Rating: Four-star (Highly Recommended)
- Amazon Customer Review
Ok, If You Want Only The Middle Of The Story
29 July, 2010
Too Big To Fail is a big book, which juicy portraits of all the principal characters who wrecked the world economy and those few that tried to prevent it from falling off a cliff (although even a couple years later, we're still perched on the edge). Everyone comes off badly, and no one seems particularly smart, heroic, or tragic; rather, everyone seems like a character from an episode of The Sopranos. The book starts without much prelude; in fact, it launches into the crisis AFTER the Bear Stearns bail-out. The book ends after Treasury forces a capital infusion in the 9 largest banks and broker-dealers, which signaled a calming of the markets but did nothing to deal with all the toxic assets the banks held (a problem later dealt with in a temporary way by Bernanke's "quantitative easing" program, not covered in the book). The much heralded TARP turned out to be an idiotic idea. Sorkin focuses on the banks and broker-dealers, but generally ignores what everyone else (including hedge funds, rating agencies, and the Fed) did during the crisis. The actions of Tim Geitner and the New York Federal Reserve certainly require more scrutiny, but you won't find much in Sorkin's book. Should Lehman have been bailed out? Given that every other financial institution was bailed out, it sure seems so. A few days after Lehman filed bankruptcy, Paulson and Geitner orchestrated the bailout of AIG, an insurance company, the cost of which would later exceed $180 billion.
- Amazon Customer Review
Detailed Play By Play Needs More Analysis
29 July, 2010
I'll echo the comments of many of the other mediocre reviews here. This book is an amazingly detailed play-by-play report of the weeks around the bankruptcy of Lehman and the various mergers, bailouts, rescue plans and all the rest. If you want to know what Dick Fuld ate for breakfast the day Lehman filed for bankruptcy, it's probably in here, as are the details of phone call after phone call, various merger meetings, etc.
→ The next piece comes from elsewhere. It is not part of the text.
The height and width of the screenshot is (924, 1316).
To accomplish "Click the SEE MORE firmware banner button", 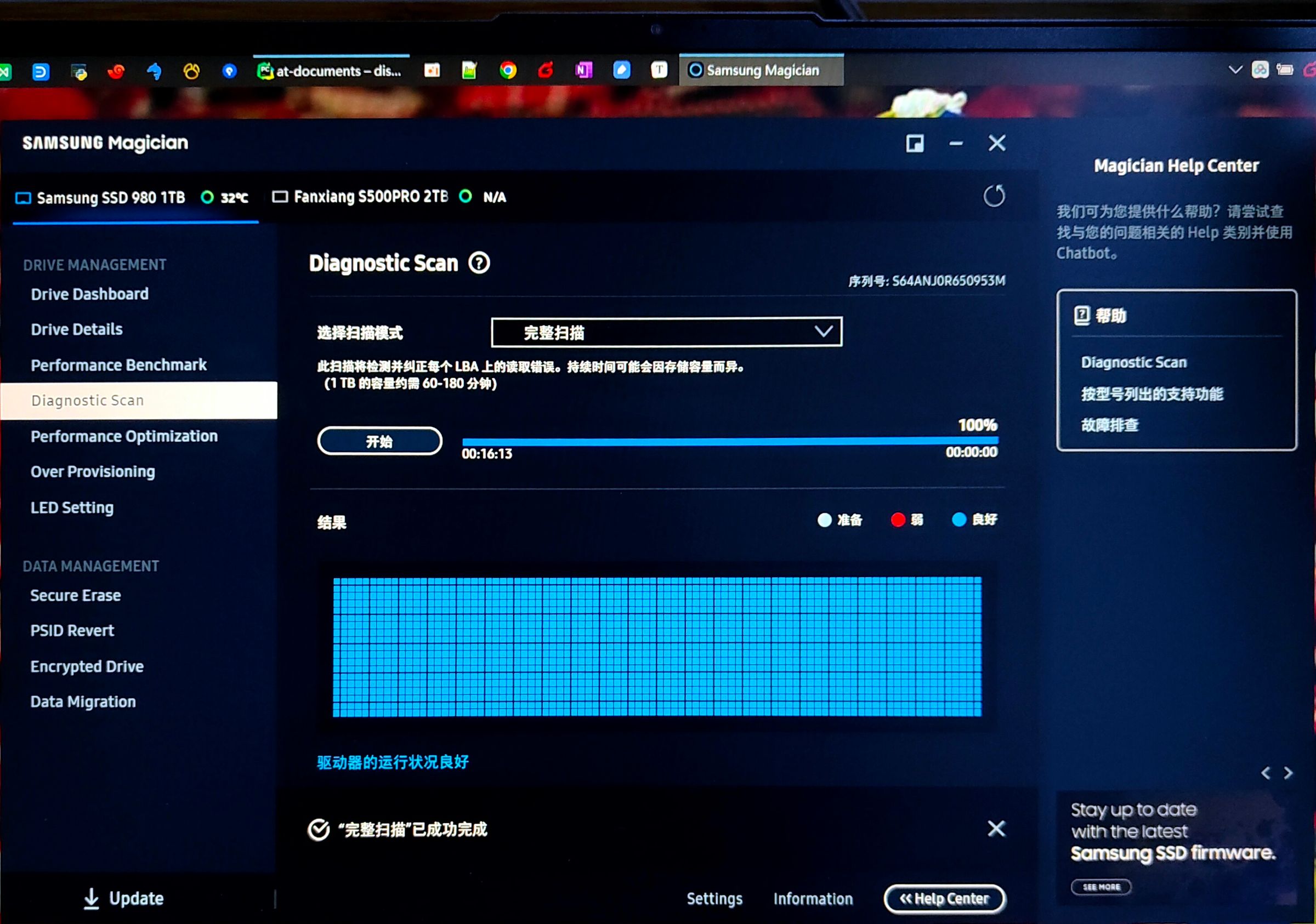I will click(x=1101, y=887).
What's not in here is any detailed analysis of why all these companies ended up where they were. This is especially noticeable when he discusses AIG- you get a few pages talking about how every time someone looks at the books their situation seems worse, but how AIG ended up holding the hot potato (and why it was uniquely able to take on massive risk without affecting its credit rating) is cursory at best and missing at worst. There's virtually no real discussion of Moodys and the other rating agencies and *why* they rated toxic assets as AAA, the real lynchpin of the entire failure.
This also tends to lend a too sympathetic air to the treatment of the companies, the CEOs and the various people in the federal government and reserve banks- Sorkin's book has a tendency to treat them as folks heroically scrambling to find any way to save their poor beleaguered firms. A detailed analysis would show the string of awful decisions by a host of folks who should have seen it coming- this wasn't a natural disaster, it was a planned event, carefully sculpted by people who thought they were far smarter than they actually were.
- Amazon Customer Review
Entertaining Read And Also A Frightening Expose
18 July, 2010
I could not put this book down. It grabs you from the first page. There are countless characters: all egomaniacal, including those who want to do what's "right". Sorkin provides frightening insight into the slap dash manner in which world altering decisions are made by a group of overpaid, overtired, unaccountable, and not necessarily logical, people. I finished the book feeling nauseated by the compensation deals the big bankers set for themselves....they should be brought to task for their indescribable greed and criminal sense of entitlement. The book also mocks, perhaps unintentionally, the ineptitude and herd mentality of most corporate boards. This is an eye opening book which should be read by anyone interested in learning how back door deals are made. I'm a responsible law abiding business owner, and this book makes me really question the morality and intent of our business "leaders", both private and public.